■ **Assigned task**:
Your reply should hold only the lines from the records below where "Given" occurs.

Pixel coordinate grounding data
>>>>
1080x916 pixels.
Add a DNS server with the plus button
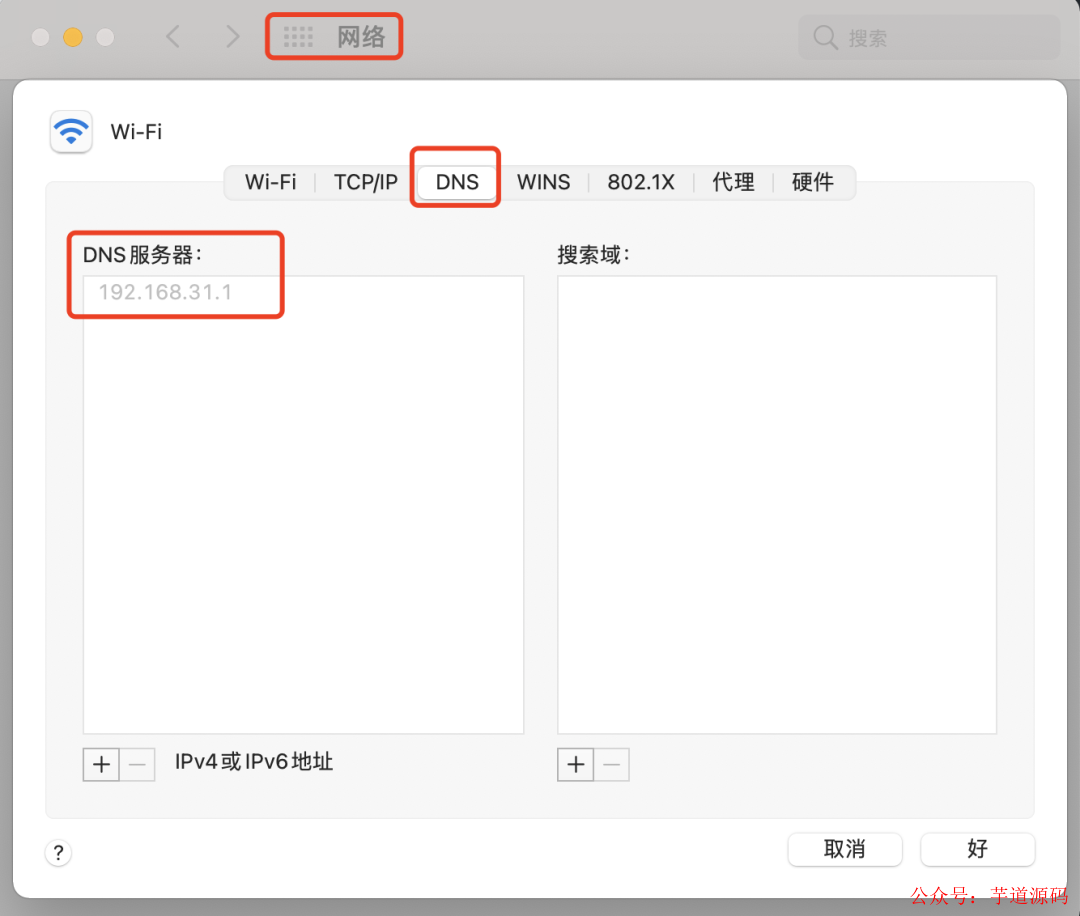point(100,764)
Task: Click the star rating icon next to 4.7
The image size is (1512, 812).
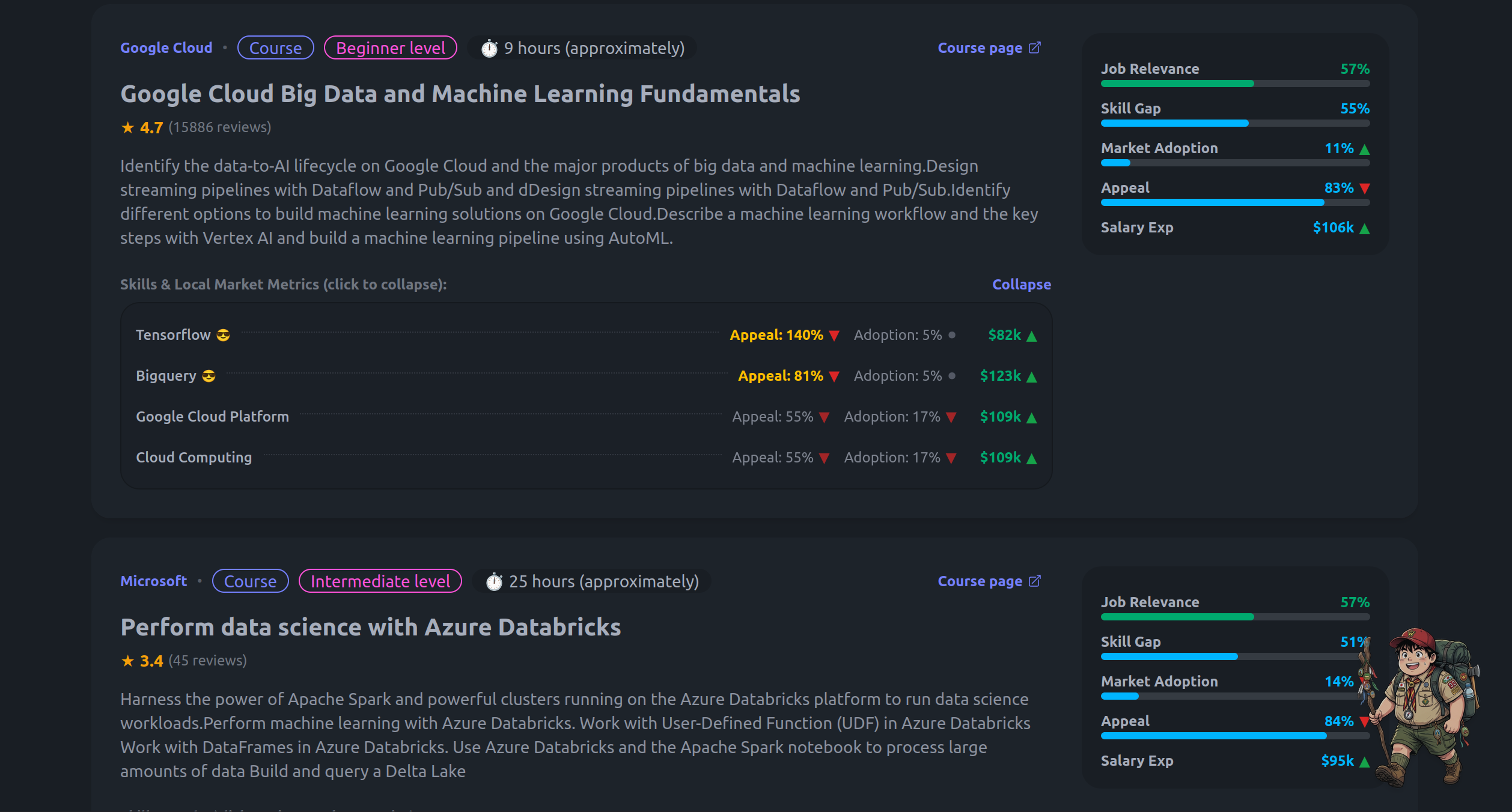Action: click(x=127, y=127)
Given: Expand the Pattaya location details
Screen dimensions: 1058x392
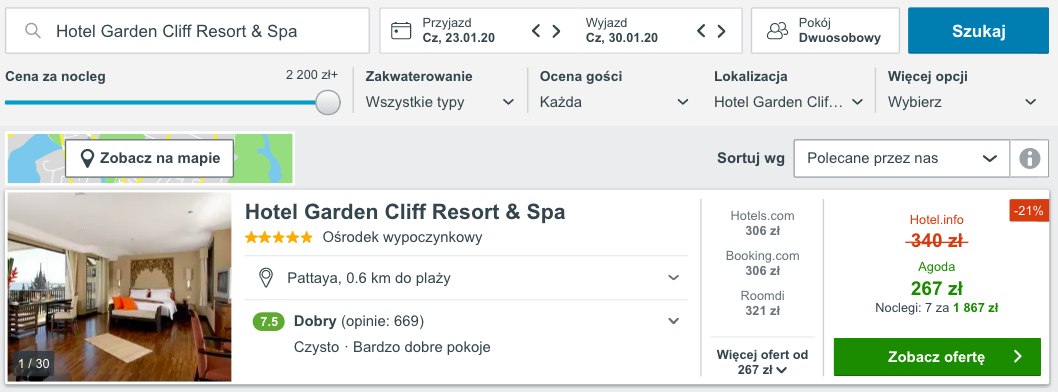Looking at the screenshot, I should 466,278.
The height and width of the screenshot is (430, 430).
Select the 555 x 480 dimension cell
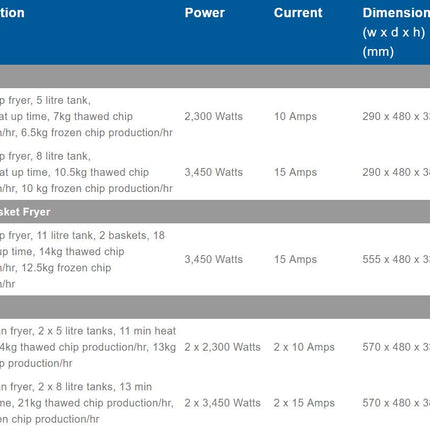point(396,259)
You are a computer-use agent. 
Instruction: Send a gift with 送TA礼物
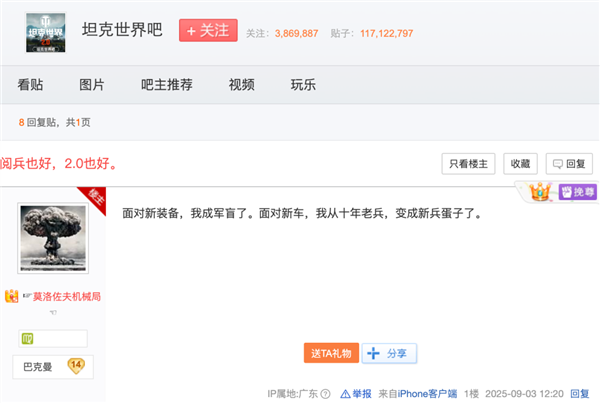tap(330, 353)
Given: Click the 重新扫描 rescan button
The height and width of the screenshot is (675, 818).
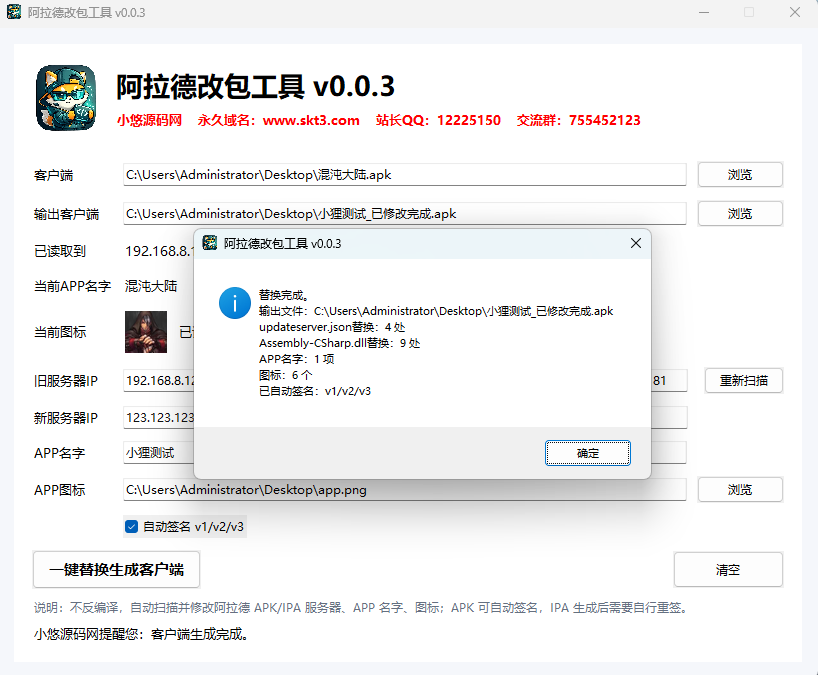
<<<<
■ **Exercise answer**:
Given: Expand the Pattaya location details
Given: Click the 重新扫描 rescan button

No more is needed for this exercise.